TEKS YANG DISEDIAKAN:
----------------

Eksplotasi sumber daya alam secara ilegal masih saja terjadi dimana-mana. Di beberapa, kota sungai masih menjadi halaman belakang, tempat membuang segala macam sampah. Tekanan penduduk dan jaringan jalan yang menggurita mengakibatkan lahan-lahan produktif untuk pertanian dan perkebunan menjadi semakin sempit. Kemampuan tanah meresapkan air pun semakin terbatas. Sementara air permukaan yang semestinya dapat diolah menjadi air bersih telah tercemar zat polutan dalam level yang membahayakan.

Pergerakan ulang-alik yang boros energi dan menyebabkan kemacetan lalu lintas menjadi pemandangan sehari-hari di kota-kota besar Indonesia. Alih-alih merencanakan transportasi massal yang ramah lingkungan atau merancang kota yang kompak, kota-kota kita justru giat memperlebar jalan dan membangun jalan tol baru untuk mengkoneksikan daerah-daerah suburban. Ada baiknya merenungkan kata-kata bijak yang diucapkan Enrique Penalosa, mantan walikota Bogota yang sukses mengembangkan busway di kotanya (yang di kemudian hari ditiru Jakarta), “If there is more space for cars there will be more cars, if there is less space, there will be less cars.”

Seakan mengamini Penalosa, Menteri Perencanaan Provinsi Victoria, Justin Madden berujar, “With good, smart planning and urban design we can influence the way people behave…” Di Melbourne orang-orang pun memilih berjalan kaki dan naik sepeda ketika kota menyediakan tatanan yang mendukung aktivitas tersebut. Jalur pedestrian yang lebar dengan pohon-pohon teduh di tepinya, sistem traffic calming yang memberi rasa aman, transportasi massal yang terintegrasi, dan rak sepeda di titik-titik transit. Di lain pihak pemerintah memberlakukan pajak progresif bagi kendaraan bermotor berdasarkan tingkat emisinya. Singkatnya, melalui perencanaan dan desain kota sebenarnya kita bisa mempengaruhi orang untuk berperilaku baik maupun buruk.

Standarisasi bangunan ramah lingkungan sudah semestinya dijadikan aturan baku oleh pemerintah. Pada faktanya usaha-usaha menciptakan lingkungan hunian hijau sudah banyak dilakukan oleh konsultan maupun pengembang di Indonesia. Diharapkan riak-riak kecil usaha perbaikan lingkungan yang inkremental dapat menjadi gelombang besar di seluruh pelosok negeri sehingga manfaatnya juga dapat dirasakan oleh lebih banyak orang.

----------------

SASARAN TUGAS:
(a) Dalam teks tentang perencanaan kota, apa jabatan Justin Madden?
(b) Ketik ulang sebagian teks tentang perencanaan kota, mulai dari kata-kata yang memuat "Standarisasi bangunan ramah" dan berhenti setelah "lebih banyak orang.".
Data berikut tidak diperlukan.

DATA YANG DITAMPILKAN:
----------------

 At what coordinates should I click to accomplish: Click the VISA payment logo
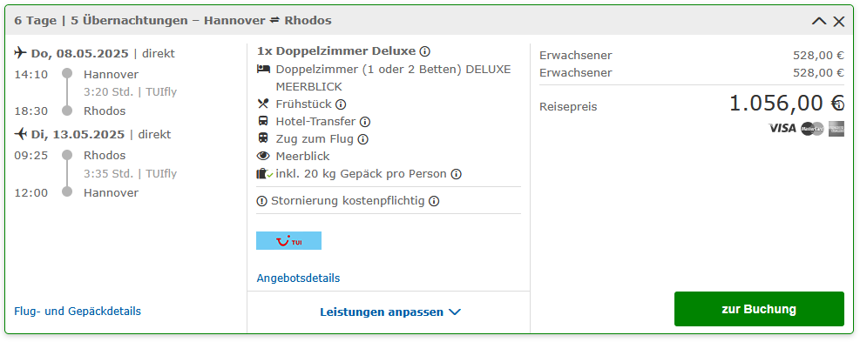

----------------

DAFTAR PENYELESAIAN:
(a) Menteri Perencanaan Provinsi Victoria.

(b)
Standarisasi bangunan ramah lingkungan sudah semestinya dijadikan aturan baku oleh pemerintah. Pada faktanya usaha-usaha menciptakan lingkungan hunian hijau sudah banyak dilakukan oleh konsultan maupun pengembang di Indonesia. Diharapkan riak-riak kecil usaha perbaikan lingkungan yang inkremental dapat menjadi gelombang besar di seluruh pelosok negeri sehingga manfaatnya juga dapat dirasakan oleh lebih banyak orang.